Have Thomas Harris’s Hannibal novels ascended to become hallmarks of modern literary culture? A new Vimeo mashup makes a very compelling case that they have occupied that status for decades—it just took us a while to notice.
Fictional serial killer Hannibal Lecter has become a mythic figure who looms so large over the pop culture landscape that many people may not realize that he has a definitive origin point: Thomas Harris’ famous thriller series, beginning with the 1981 novel Red Dragon.
Now, a new Vimeo mashup shows us just how completely these onscreen adaptations have stuck to their source material. Fuller’s Hannibal included the Red Dragon arc in its final half-season, making it the third adaptation of the Harris novel. This means that professional film editor Matthew Morettini had enough material to completely recreate one of the most famous scenes from the novel: the initial reunion between FBI pathologist Will Graham and Hannibal, his most dangerous catch.
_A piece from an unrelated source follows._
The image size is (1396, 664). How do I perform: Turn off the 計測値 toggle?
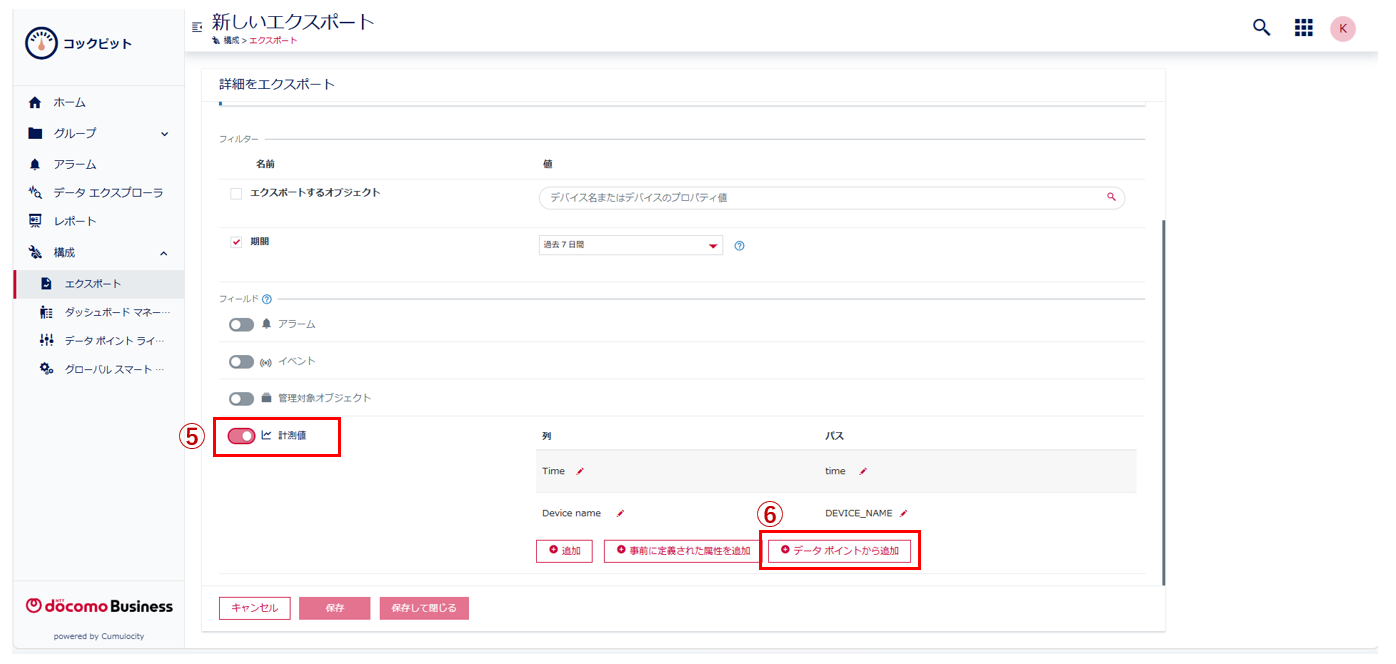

What’s most striking about this mashup is not how different the adaptations are, but how seamlessly the three film versions work together to reproduce Harris’ page-turner. Hannibal’s universe has attracted acclaimed directors from Fuller to Ridley Scott and Michael Mann. But perhaps surprisingly, the films have all stuck very close to Harris’ novels themselves for their primary materials—including plot and dialogue, as Morettini’s mashup shows. Many of the most terrifying aspects of each of the films of Harris’ works have come straight from Harris himself.
That makes a compelling argument that Harris’ novels are more than just pop fiction: They deserve consideration as one of modern culture’s lasting literary landmarks. As Morettini himself notes: “Other than filmed works of Shakespeare, I can’t think of another pop culture creation that has been interpreted so faithfully three separate times.”
What do you think? Are Hannibal Lecter and Will Graham the Richard III and Hamlet of our time?
One thing is certain: They may not be as storied as the literary legends of the past—but they’re every bit as electrifying to watch on screen.